» Aim
Report every line in the rows below that contains the string "Task", with case counting.

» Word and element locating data
* Begin *

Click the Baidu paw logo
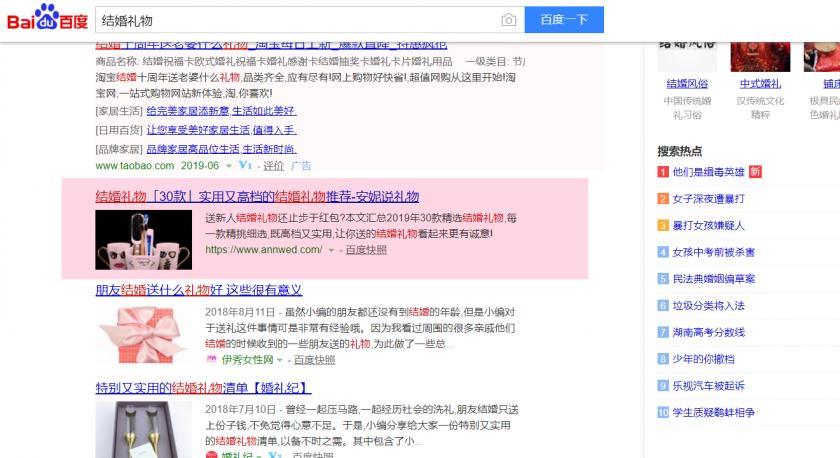 coord(47,21)
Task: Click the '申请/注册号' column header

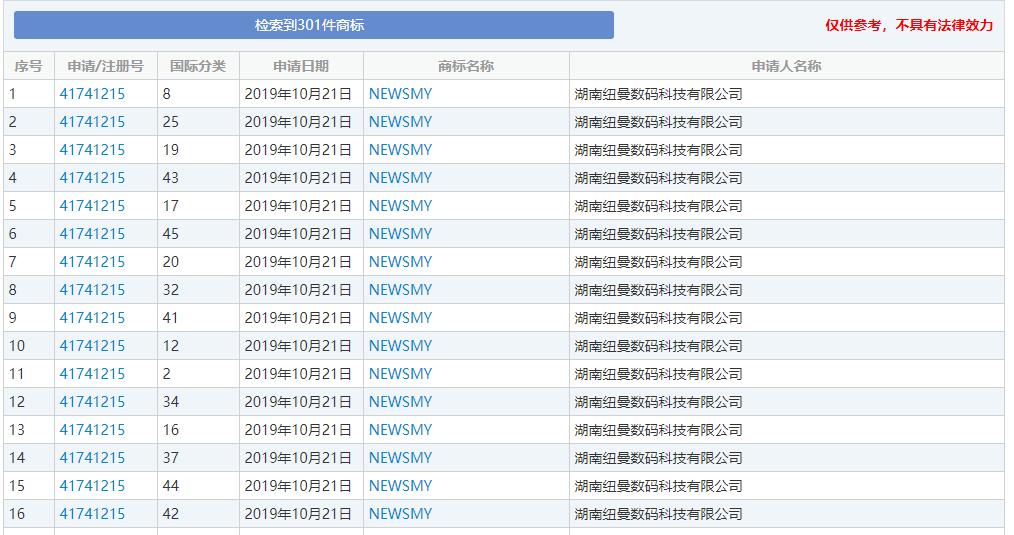Action: point(105,66)
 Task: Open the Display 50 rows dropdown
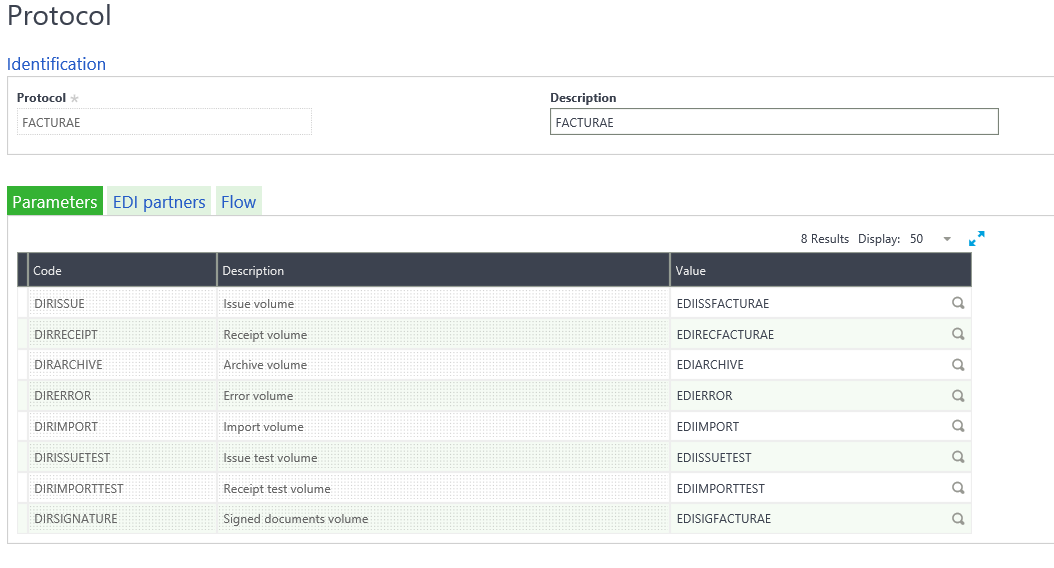946,239
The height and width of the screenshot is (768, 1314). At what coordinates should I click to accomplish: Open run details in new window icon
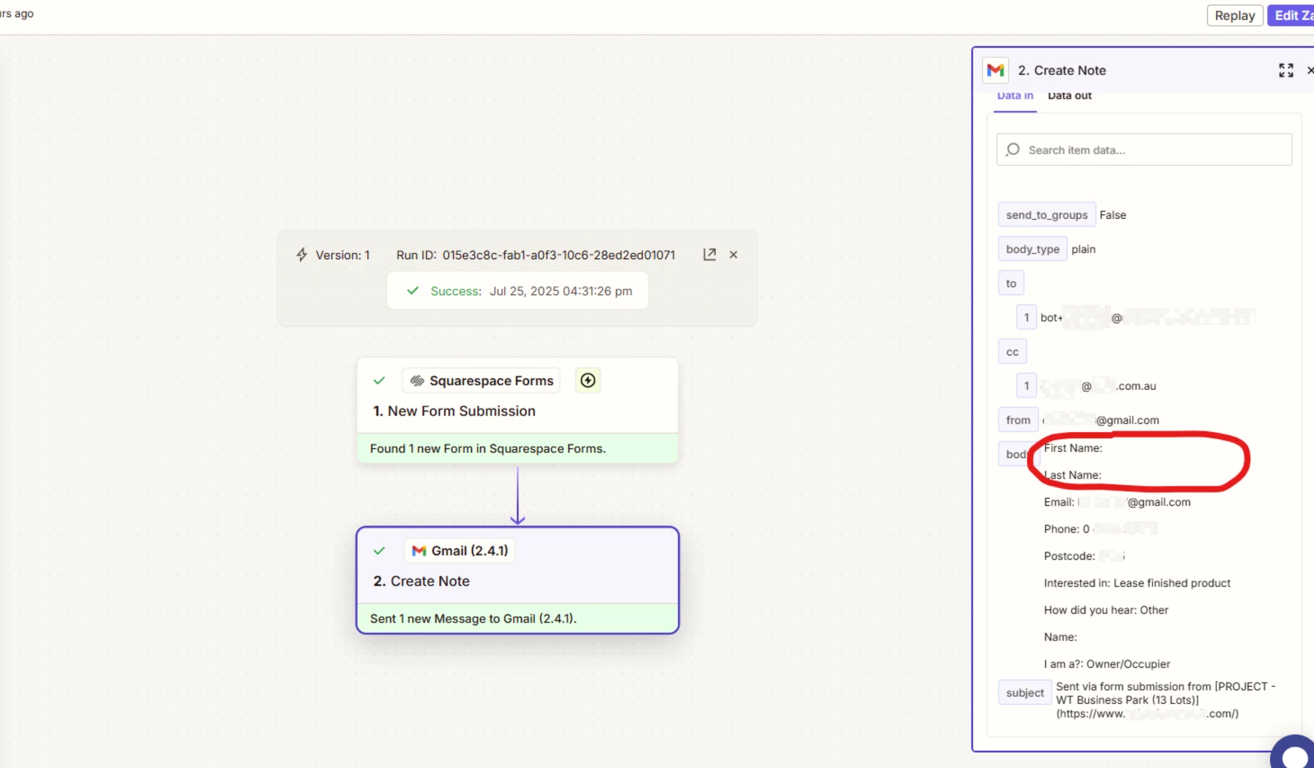click(709, 255)
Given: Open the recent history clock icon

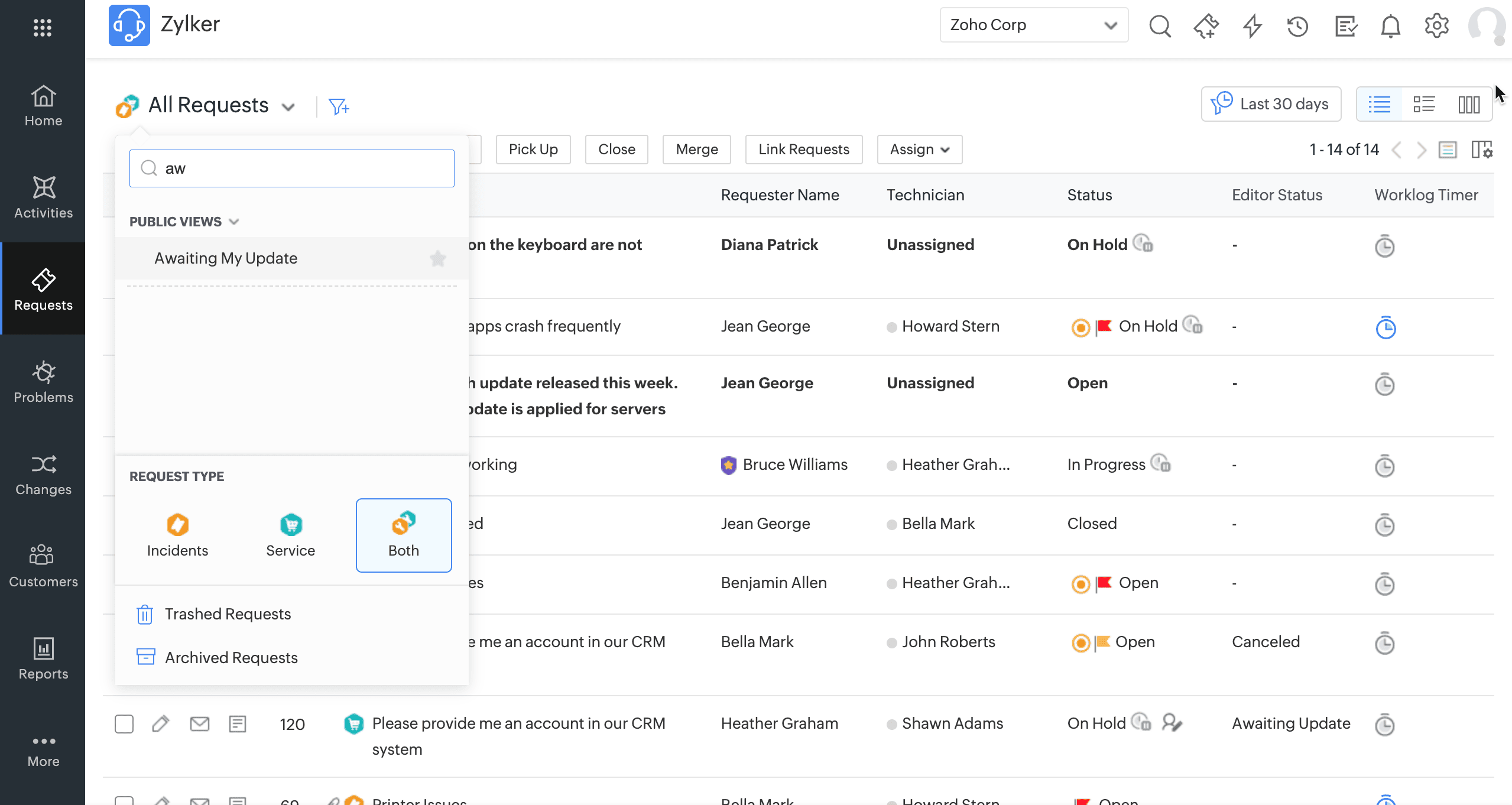Looking at the screenshot, I should [1297, 26].
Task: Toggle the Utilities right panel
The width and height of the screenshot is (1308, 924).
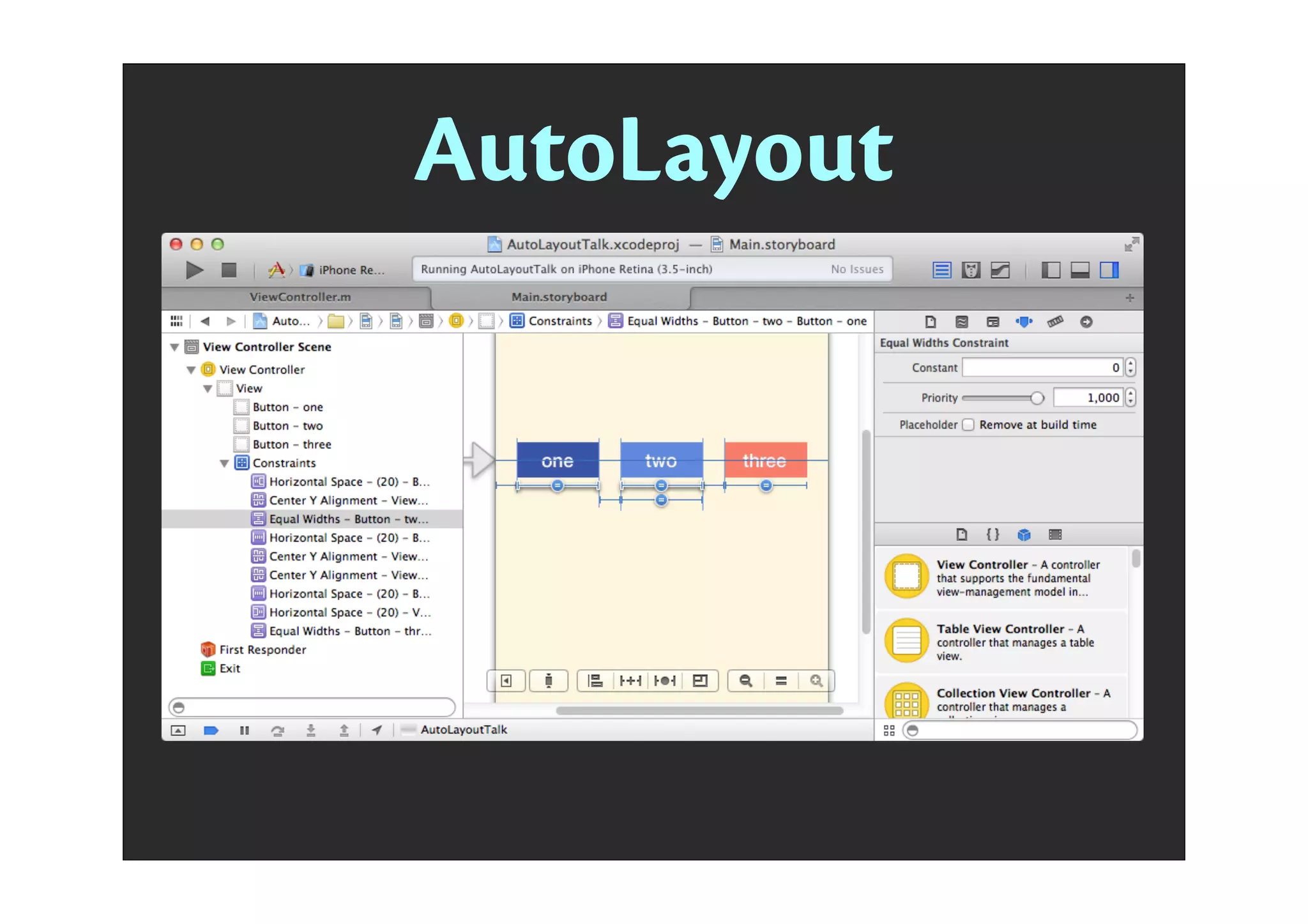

* End *

» Result for this exercise
Task: Click the '申请/注册号' column header
 Task: Open the Display 50 rows dropdown
Task: Toggle the Utilities right panel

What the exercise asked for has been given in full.